__Activity__.
The answer must be every line from the entries below that contains "agent".

Recorded data Start Marker

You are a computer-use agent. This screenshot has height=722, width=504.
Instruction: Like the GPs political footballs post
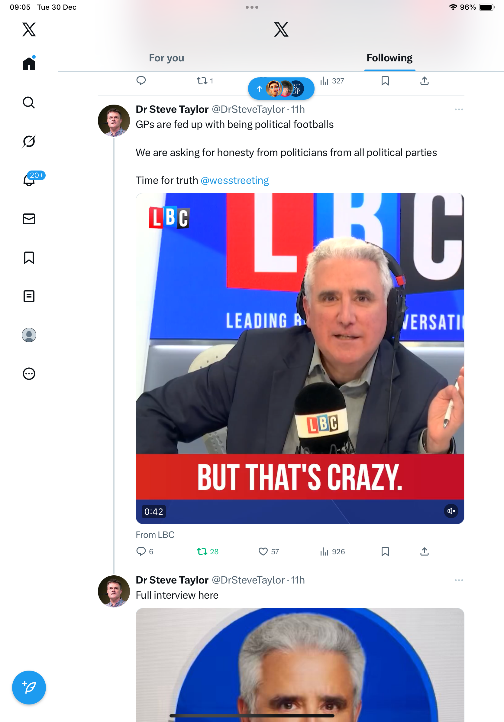coord(263,552)
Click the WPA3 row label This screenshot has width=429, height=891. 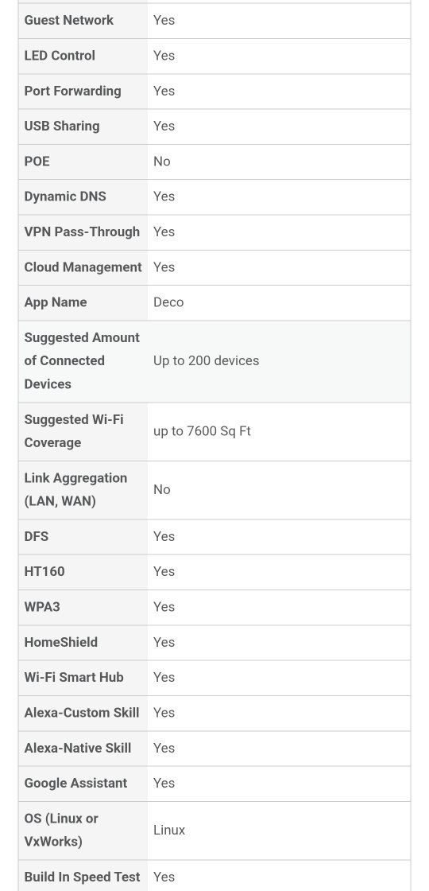pyautogui.click(x=42, y=607)

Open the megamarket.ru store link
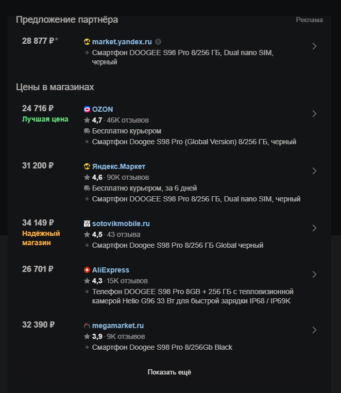click(x=118, y=326)
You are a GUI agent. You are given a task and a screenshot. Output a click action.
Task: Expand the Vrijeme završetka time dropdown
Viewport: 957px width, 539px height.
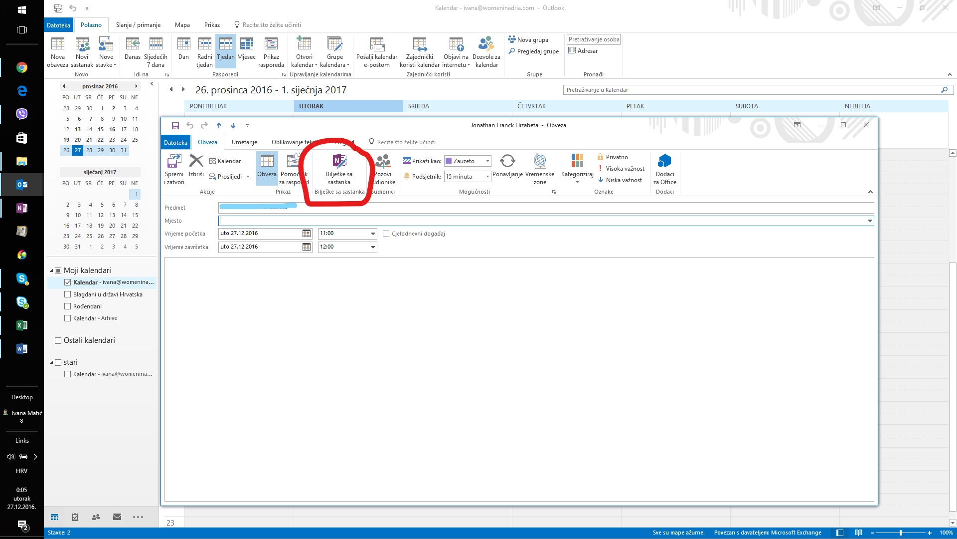coord(373,246)
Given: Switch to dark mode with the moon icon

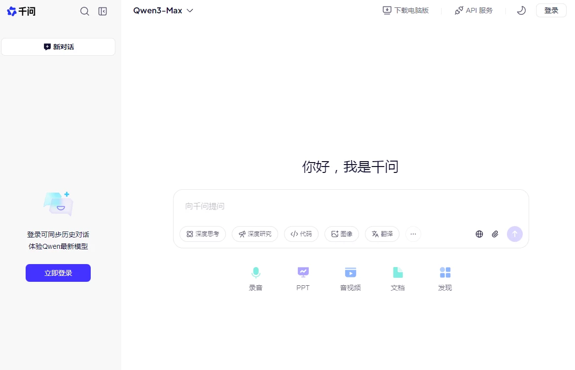Looking at the screenshot, I should coord(521,10).
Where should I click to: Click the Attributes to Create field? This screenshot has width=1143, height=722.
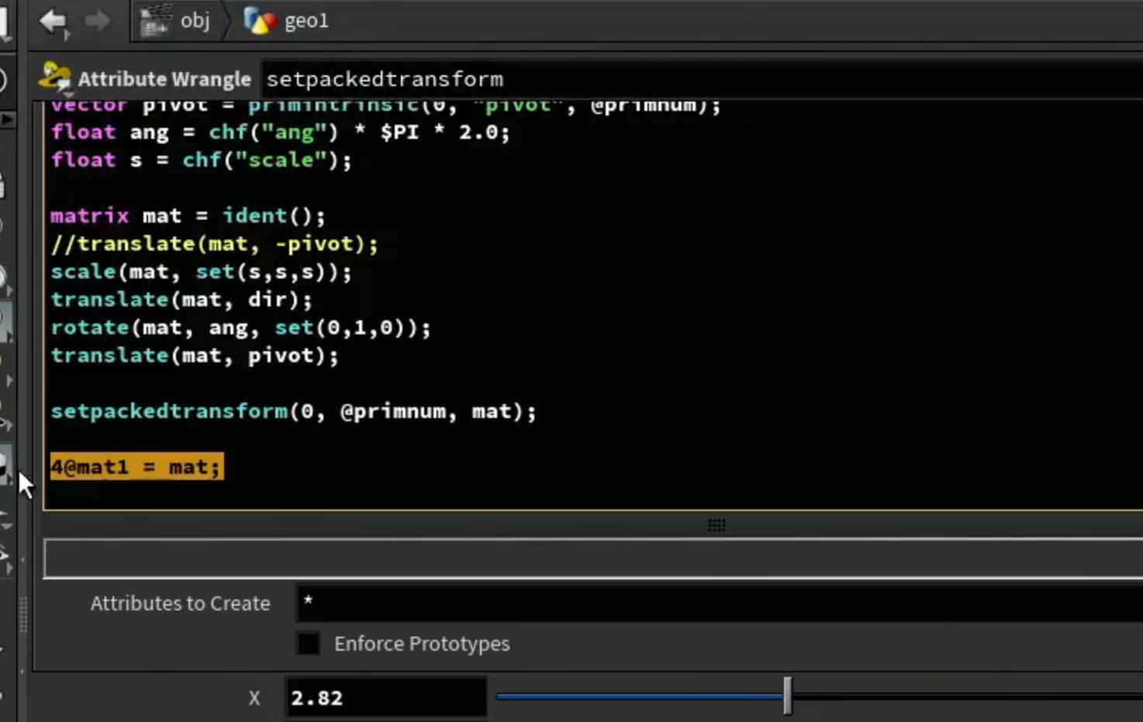click(720, 603)
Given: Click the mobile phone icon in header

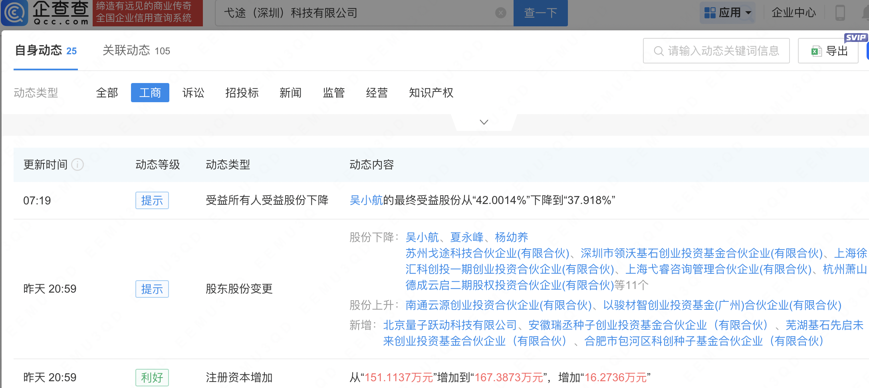Looking at the screenshot, I should click(840, 13).
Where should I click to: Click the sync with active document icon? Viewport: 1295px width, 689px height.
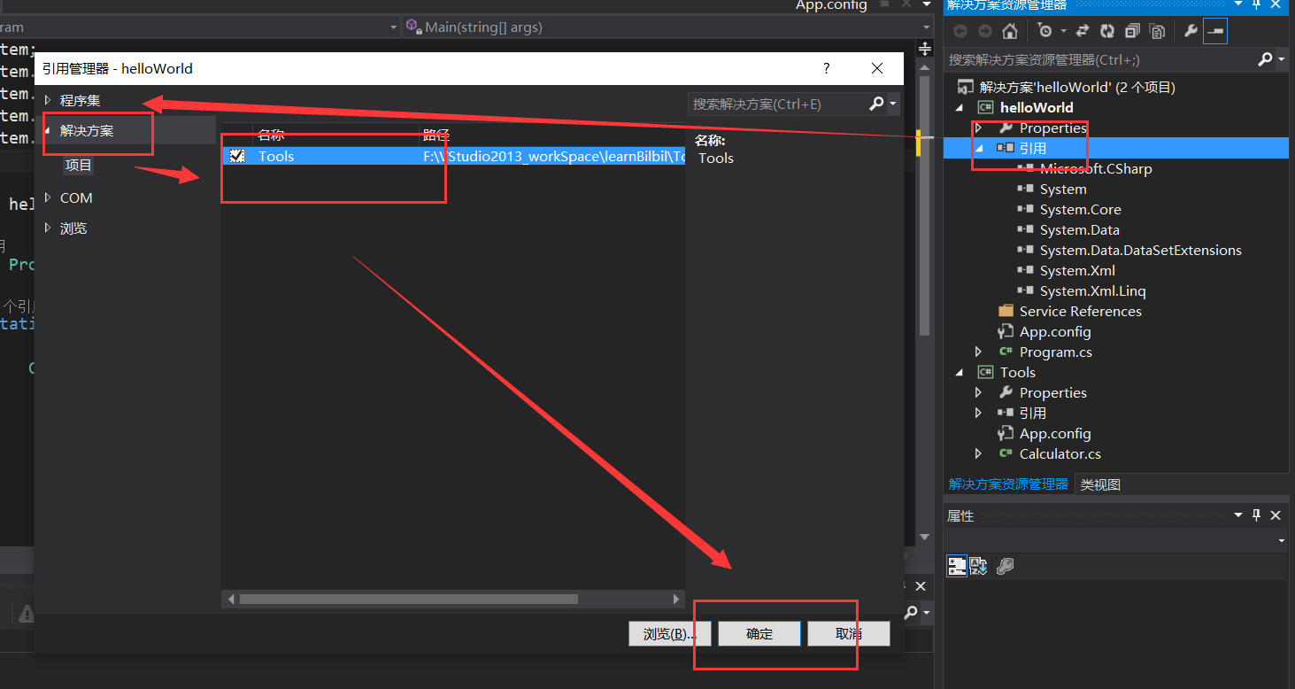click(x=1083, y=30)
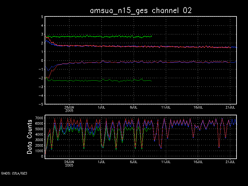Image resolution: width=248 pixels, height=186 pixels.
Task: Click the 7000 tick on Data Counts axis
Action: 39,118
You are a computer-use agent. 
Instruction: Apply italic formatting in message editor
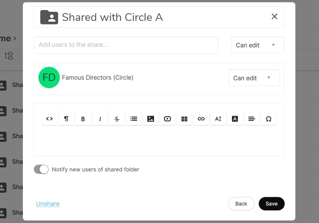click(100, 119)
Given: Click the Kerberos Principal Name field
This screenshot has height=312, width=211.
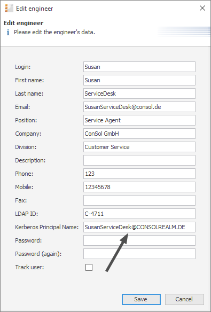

Recorded data End Marker

__Answer box__.
You are a computer-use agent. This screenshot has height=722, width=504.
You are a GUI agent. You are given a task and a screenshot. Output a click action.
You are a computer-use agent. 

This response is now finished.